JOB:
Begin at the first line of the listing below and stop after the line that contains "tap(342, 10)", reproducing every line including the requests. Raise each coordinate in the answers by 146 and leave all other numbers untouched.

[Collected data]
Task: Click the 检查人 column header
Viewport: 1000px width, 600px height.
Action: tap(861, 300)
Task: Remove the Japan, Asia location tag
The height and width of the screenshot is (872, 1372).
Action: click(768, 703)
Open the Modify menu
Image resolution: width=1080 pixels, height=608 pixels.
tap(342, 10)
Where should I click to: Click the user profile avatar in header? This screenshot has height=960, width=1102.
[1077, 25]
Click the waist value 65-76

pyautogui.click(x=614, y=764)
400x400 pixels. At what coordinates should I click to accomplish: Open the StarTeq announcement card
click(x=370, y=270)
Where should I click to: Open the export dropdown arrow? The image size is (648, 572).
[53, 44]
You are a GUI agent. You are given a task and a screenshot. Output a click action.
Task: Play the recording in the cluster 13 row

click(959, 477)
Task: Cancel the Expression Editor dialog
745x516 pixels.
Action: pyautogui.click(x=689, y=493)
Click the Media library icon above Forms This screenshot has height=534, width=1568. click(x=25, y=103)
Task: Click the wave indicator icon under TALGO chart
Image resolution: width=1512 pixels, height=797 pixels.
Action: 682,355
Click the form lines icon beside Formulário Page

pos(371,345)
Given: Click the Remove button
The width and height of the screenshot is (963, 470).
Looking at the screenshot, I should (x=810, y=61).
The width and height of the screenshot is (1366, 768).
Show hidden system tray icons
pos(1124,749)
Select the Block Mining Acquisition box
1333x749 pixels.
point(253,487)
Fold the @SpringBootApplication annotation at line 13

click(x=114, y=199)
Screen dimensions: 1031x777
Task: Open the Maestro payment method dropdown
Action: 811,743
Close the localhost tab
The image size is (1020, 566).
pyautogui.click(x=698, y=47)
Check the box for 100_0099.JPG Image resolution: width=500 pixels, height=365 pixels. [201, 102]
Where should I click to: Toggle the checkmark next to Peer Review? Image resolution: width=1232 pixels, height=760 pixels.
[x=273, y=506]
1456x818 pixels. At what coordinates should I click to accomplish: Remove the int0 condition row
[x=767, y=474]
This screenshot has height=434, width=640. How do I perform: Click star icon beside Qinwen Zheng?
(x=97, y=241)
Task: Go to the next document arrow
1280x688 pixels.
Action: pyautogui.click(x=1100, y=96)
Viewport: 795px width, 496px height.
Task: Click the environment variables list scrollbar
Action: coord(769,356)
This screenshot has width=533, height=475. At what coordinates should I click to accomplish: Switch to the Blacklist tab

RESPONSE BELOW:
Task: Click the 检查人 column header
Viewport: 1000px width, 600px height.
Action: tap(1007, 446)
Task: Remove the Japan, Asia location tag
The height and width of the screenshot is (872, 1372).
Action: click(914, 849)
Open the Modify menu
Image resolution: width=1080 pixels, height=608 pixels.
tap(488, 156)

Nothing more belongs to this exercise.